I am constantly reminded about what Jesus Christ said about childlike faith (Matthew 18:2-4). As a child, we believe what our parents say wholeheartedly. If they say something, we believe that it’s absolutely true. Jesus wants us to do the same when it comes to trusting Him. If He says He’ll never leave us or forsake us, we are to believe that it’s absolutely true. If He says that He is the way, the truth and the life, that’s true. And if He says that we are redeemed by His blood, that’s true too. We are to trust in Him wholeheartedly.
Of course, that’s easier said than done. A relationship requires effort from both parties. How can we expect to grow our faith if we don’t make an effort to know the person we profess to have faith and belief in? How can we put our faith in someone whom we have no interest in getting to know or barely even know?
I often compare it to relating to someone whom we’re very close to. Wouldn’t we want to always be near them, to listen to what they have to say, and to care for their well-being? It is a reminder for me to surround myself with God by delving into His Word and praying constantly.
I believe that the strength of our relationship with God is one of the key factors in determining the strength of our faith. It doesn’t matter if we’ve accepted Christ 30 years ago or three days ago; our relationship with God isn’t based on the amount of years we’ve been a Christian. I’ve come to realize that whenever I come to God with my worries and burdens, He always hears me.
2. Who are you fixing your eyes on?
I often think about the story, in Matthew 14:22-32, of Jesus walking on water and Peter stepping out of the boat to join him? Peter starts to sink when he stops looking at Jesus and starts worrying about the wind. I ask myself: Am I focusing on the wind or on Jesus? Do I get too fixated on the challenges I face, and forget that God has got my back?
It’s like eating out at a fancy restaurant with a best friend. Everything is going fine until our phone buzzes. We pick it up and see new messages, some of which appear urgent. We begin to reply, and before we know it, we become completely distracted by our phone, and stop paying attention to the person in front of us. Life must be a lot like that phone. It can distract us and pull us away from the One who is sitting right in front of us.

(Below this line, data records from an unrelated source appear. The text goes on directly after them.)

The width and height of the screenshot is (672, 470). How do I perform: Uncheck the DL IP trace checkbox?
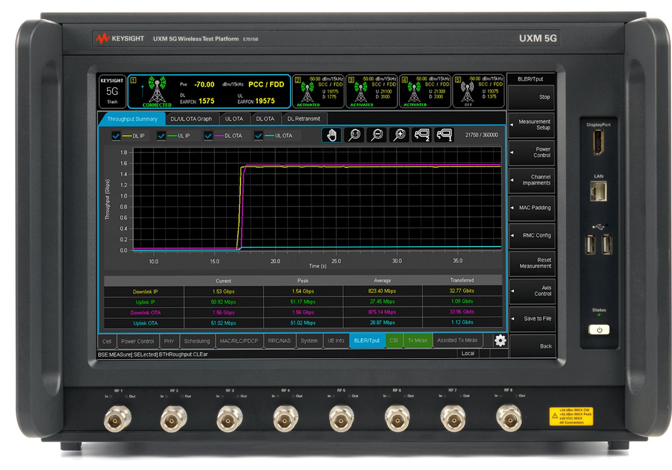tap(115, 135)
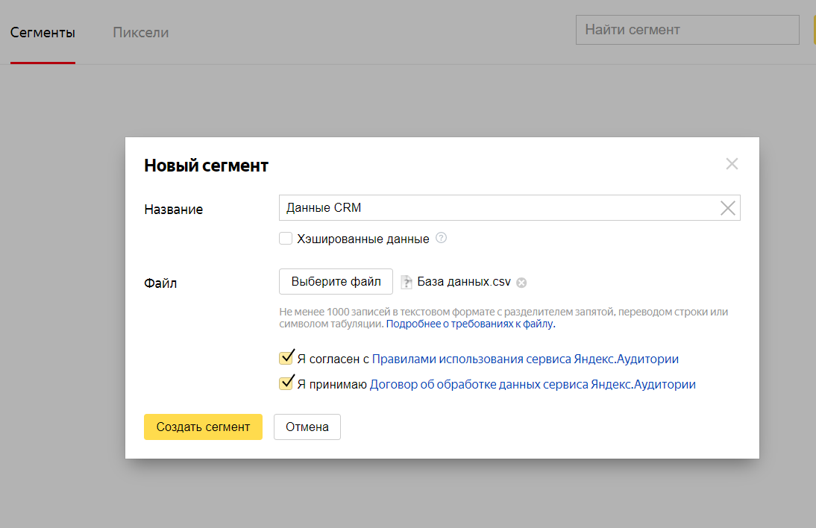Switch to the Пиксели tab

pyautogui.click(x=140, y=33)
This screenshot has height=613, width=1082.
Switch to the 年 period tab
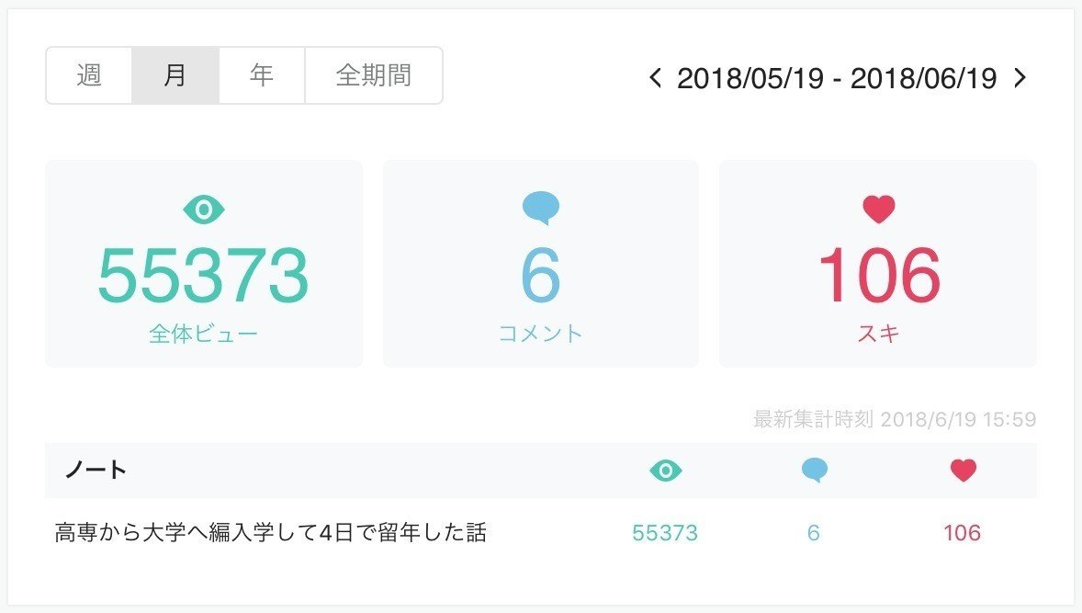click(x=260, y=75)
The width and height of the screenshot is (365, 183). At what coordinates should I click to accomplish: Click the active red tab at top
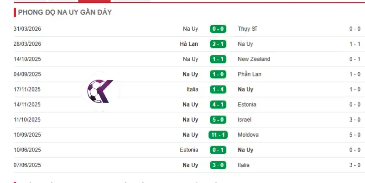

Instead, if we fix our eyes on Jesus, we will remember His presence. But this means that we must place Jesus at the center of everything that we do, say, and think.
The pastor of a church I attend once said something that has stuck with me ever since: “We do not fight for victory, but from it.” This means that the battle has already been won.
In the Oxford dictionary, “to battle” means “to struggle tenaciously to achieve or resist something”, be it sin, insecurities, financial crises, an uncertain future, illnesses, or even family issues. Jesus has already conquered death when He died on the cross. So whatever we’re going through right now, we can be assured that God will ultimately deliver us.
I’ve learned to fix my eyes on Jesus by talking to Him and leaving all my burdens at His feet, knowing that He will give me rest. I try to continue to seek God through reading His Word, praying, worshipping Him, and living my life solely for Him.
Faith, I’ve come to realize, is not something that can be grown overnight—it is a process. Faith is strengthened when it is tested, not when life is a bed of roses. Jesus Himself was tempted in every way, so He knows what we’re going through. We shouldn’t give up—who knows, perhaps we will have an amazing testimony to share with others about God’s faithfulness and love.